29 лет, сейчас двигаюсь мало, работа преимущественно сидячая, сижу за компьютером, есть лишний вес, спортом  активно не занимаюсь

Ситуация:  практически отсутствует чувствительность полового члена при физической стимуляции, ощущаю его практически как палец, при этом проблем с эрекцией и семяизвержением нет, кроме того, что иногда приходится долго ждать до семяизвержения. 

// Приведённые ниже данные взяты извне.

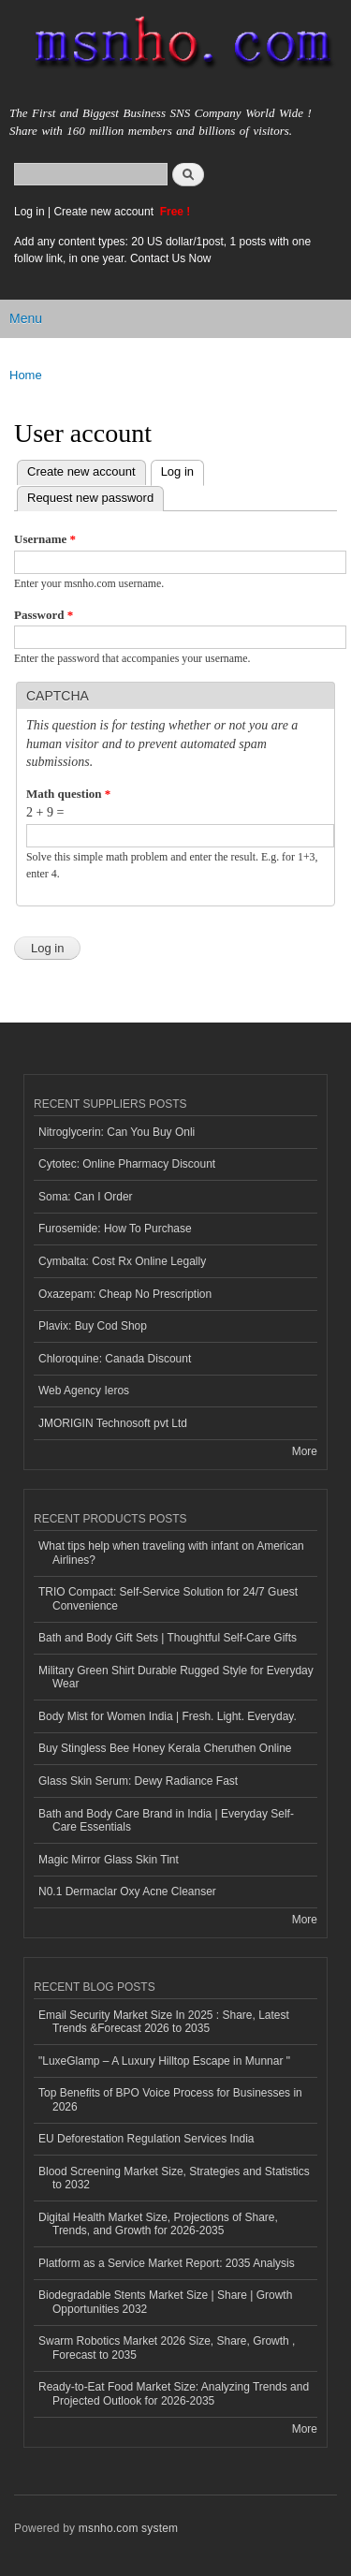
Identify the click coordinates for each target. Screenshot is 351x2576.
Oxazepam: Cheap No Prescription (125, 1294)
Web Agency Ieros (83, 1390)
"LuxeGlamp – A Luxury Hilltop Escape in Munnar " (164, 2061)
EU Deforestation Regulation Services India (146, 2138)
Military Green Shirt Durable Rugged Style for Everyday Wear (176, 1677)
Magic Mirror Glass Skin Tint (108, 1859)
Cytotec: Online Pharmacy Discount (126, 1163)
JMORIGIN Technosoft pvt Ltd (112, 1423)
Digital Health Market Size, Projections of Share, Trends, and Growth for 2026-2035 (158, 2224)
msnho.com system (128, 2528)
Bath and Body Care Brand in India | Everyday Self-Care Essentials (166, 1820)
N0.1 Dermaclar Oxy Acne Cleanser (127, 1891)
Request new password (90, 498)
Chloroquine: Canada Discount (114, 1358)
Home (25, 375)
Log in (29, 211)
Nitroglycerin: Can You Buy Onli (116, 1132)
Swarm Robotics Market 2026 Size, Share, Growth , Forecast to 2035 (166, 2347)
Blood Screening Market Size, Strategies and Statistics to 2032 (174, 2178)
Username (45, 539)
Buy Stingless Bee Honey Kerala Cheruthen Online (164, 1748)
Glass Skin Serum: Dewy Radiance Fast (138, 1781)
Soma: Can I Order (85, 1196)
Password (43, 615)
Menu (25, 318)
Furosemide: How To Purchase (115, 1228)
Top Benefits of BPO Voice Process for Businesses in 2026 (170, 2099)
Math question (68, 794)
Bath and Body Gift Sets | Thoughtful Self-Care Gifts (167, 1637)
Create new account (104, 211)
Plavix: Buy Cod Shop (92, 1325)
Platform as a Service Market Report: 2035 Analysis (166, 2263)
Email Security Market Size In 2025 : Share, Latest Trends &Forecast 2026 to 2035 (163, 2022)
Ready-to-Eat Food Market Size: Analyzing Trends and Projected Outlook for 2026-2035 (173, 2393)
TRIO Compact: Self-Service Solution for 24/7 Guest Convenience (168, 1598)
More (304, 1451)
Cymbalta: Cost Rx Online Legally (122, 1261)
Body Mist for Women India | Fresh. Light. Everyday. (167, 1716)
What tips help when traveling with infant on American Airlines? (171, 1552)
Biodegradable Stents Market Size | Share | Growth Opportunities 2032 (165, 2302)
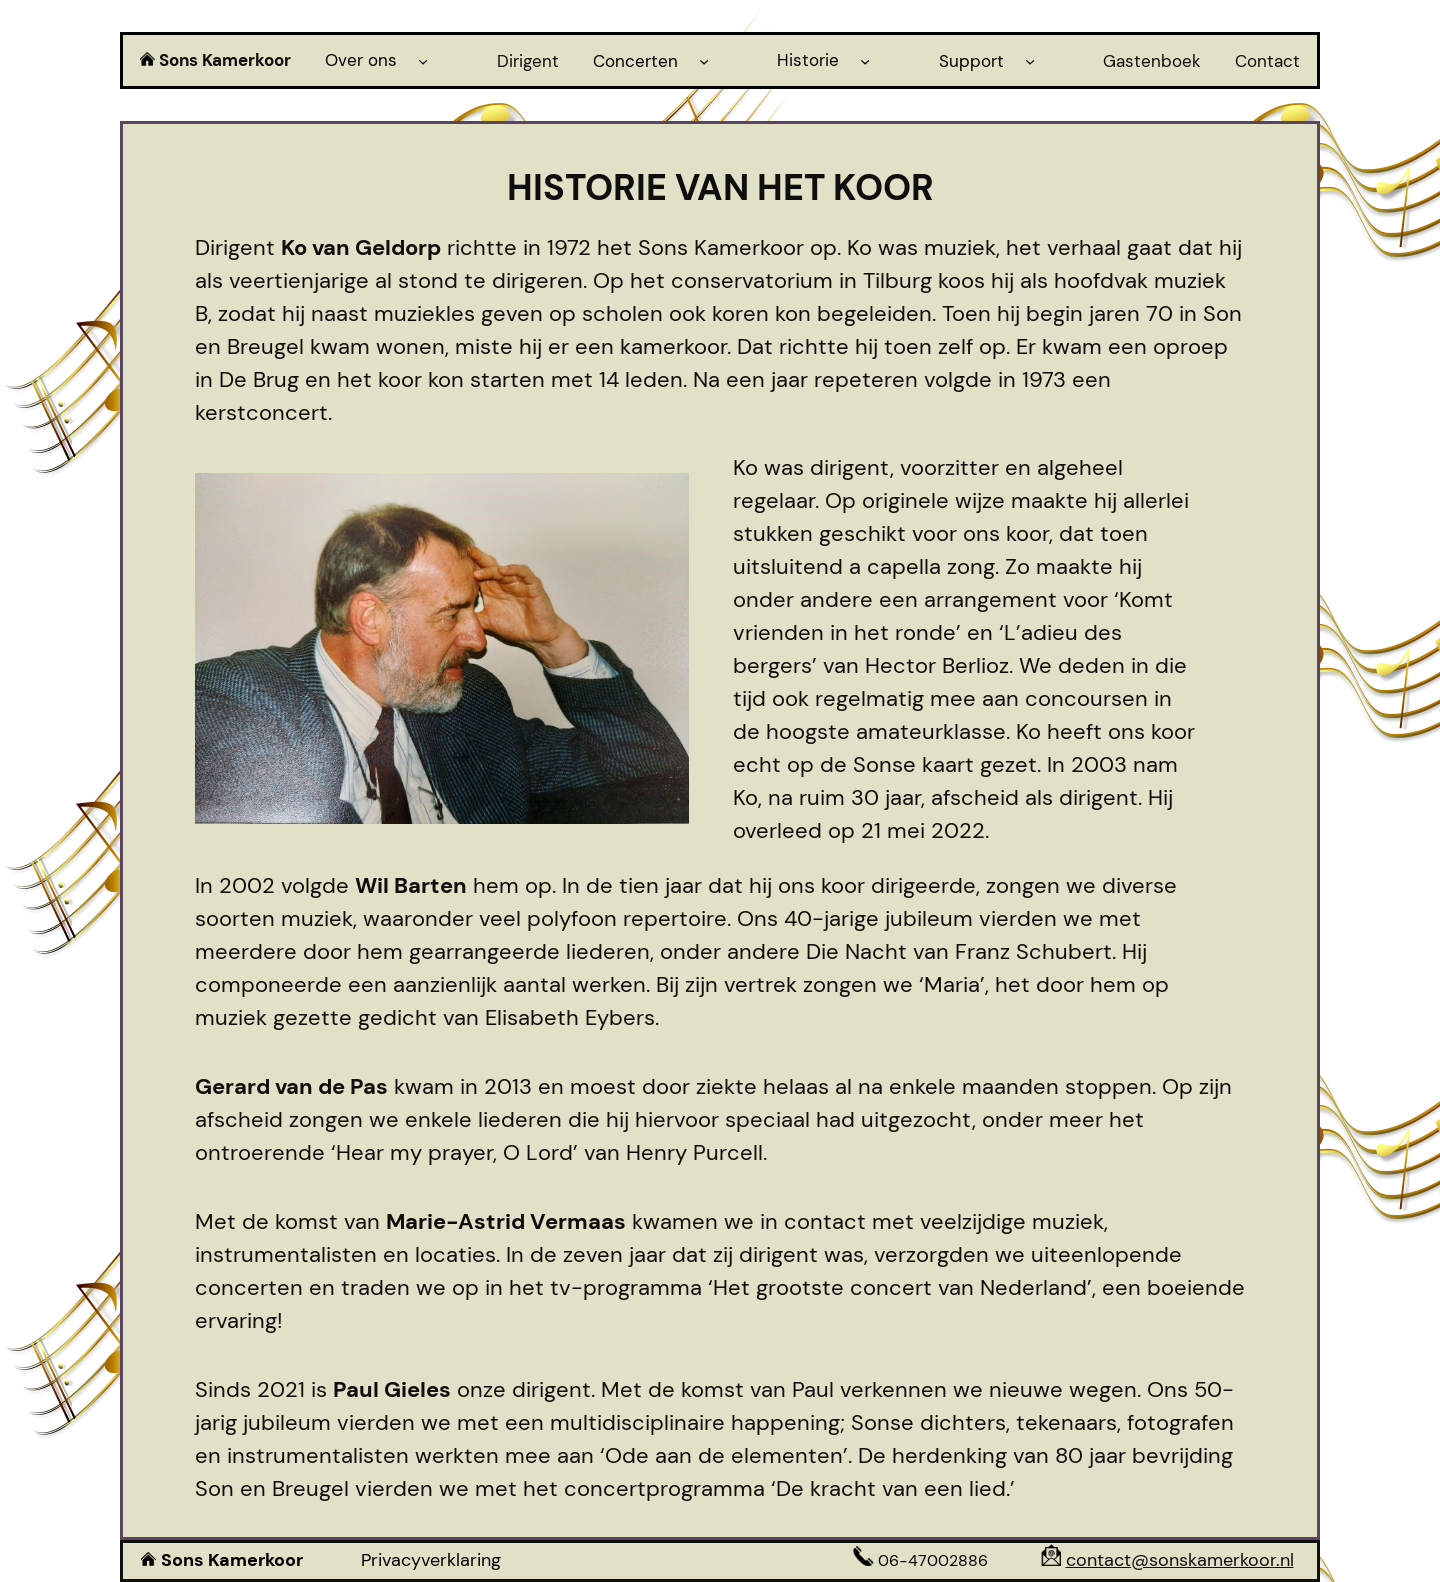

Обращался к урологам, находили застойные явления в простате, говорили что они дают такую симптоматику, и все пройдет с появлением постоянного партнера. Партнерша появилась - ничего не изменилось. 

В итоге решил обратиться к одному из ведущих урологов у себя в крае, говорит, что простатита нет и не было, и что нужно найти хорошего невролога, мол, дело в нервах. 

Субъективно действительно есть ощущение, как будто где-то что-то пережало в районе поясницы/таза/верхней части ягодиц ближе к позвоночнику. Как будто где-то импульс, отвечающий за удовольствие, не доходит. 

Также ситуацию могу описать так: эрекция есть, возбуждения нет. 

Перечитал много форумов, пробовал разные упражнения - в т. ч. и на грушевидную мышцу - но особо не помогает. 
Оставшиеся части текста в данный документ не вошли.